## Reading text:
--------------------------------

More on the traveller/tinker ethnicity question.
posted by dhartung at 8:46 AM on September 23, 2002


Oh, damn. Forget that. You scroll down, it's some kind of RPG classification.
posted by dhartung at 8:47 AM on September 23, 2002 [1 favorite]


Movie-wise, not forgetting Traveller.
posted by bradlands at 8:50 AM on September 23, 2002


New Age Travellers

Anyone have any other links on this movement? I remember in the '80s there seemed to be a lot of young people in the UK who were not traditionally gypsies, but who adopted a nomadic lifestyle in a loose association of hippyish caravans. Lots of people camping out in vans is what it really amounted to. I think there was a big huge retreat place up in Scotland? Was it called the Pagan Nation back then or something?

Roma -- Yes, I guess Roma is the preferred name for the Gypsies of Europe (especially eastern Europe?), who trace their ancestry to India. Roma has its own language, but it is not usually spoken by gypsies of Ireland.
posted by Shane at 8:52 AM on September 23, 2002


[ Looks up with some amusement ]

Brad Pitt set back the cause of pikeys several decades. Though not as much as these people, acquittal or no acquittal. Or Jade Goody's mother.
posted by riviera at 8:53 AM on September 23, 2002


Brad Pitt set back the cause of pikeys several decades.

Except for the fact that he's Brad Pitt, adored by impressionable young women across the globe. At this point he could probably even help the current image of Islamic fundamentalists, just by playing one sympathetically in a film. The cult of stardom...

--------------------------------

## Complete the following:
**a.** According to the forum thread, to where do the Roma trace their ancestry?
**b.** Reproduce the forum thread from "Except for the" up to and including "cult of stardom...".

## Information provided:
--------------------------------

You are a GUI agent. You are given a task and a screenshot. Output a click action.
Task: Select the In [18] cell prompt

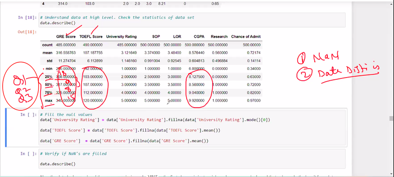(x=27, y=17)
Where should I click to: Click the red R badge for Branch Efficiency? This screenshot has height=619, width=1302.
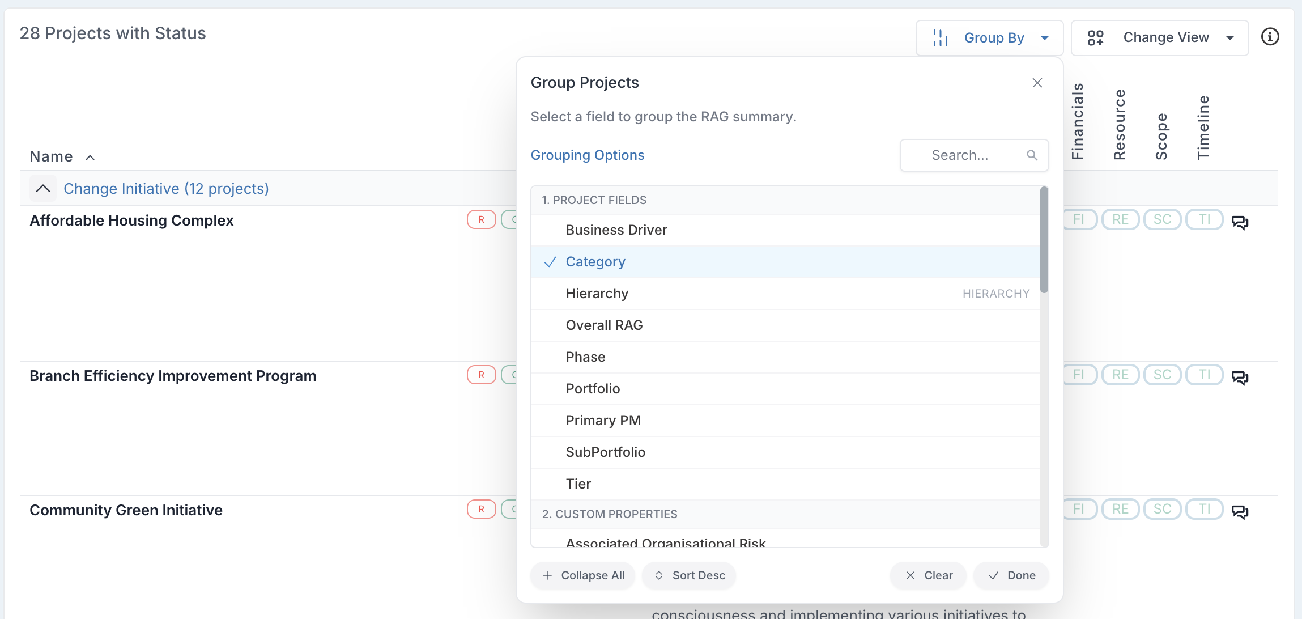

--------------------------------

## Answers by task:
**a.** India.

**b.**
Except for the fact that he's Brad Pitt, adored by impressionable young women across the globe. At this point he could probably even help the current image of Islamic fundamentalists, just by playing one sympathetically in a film. The cult of stardom...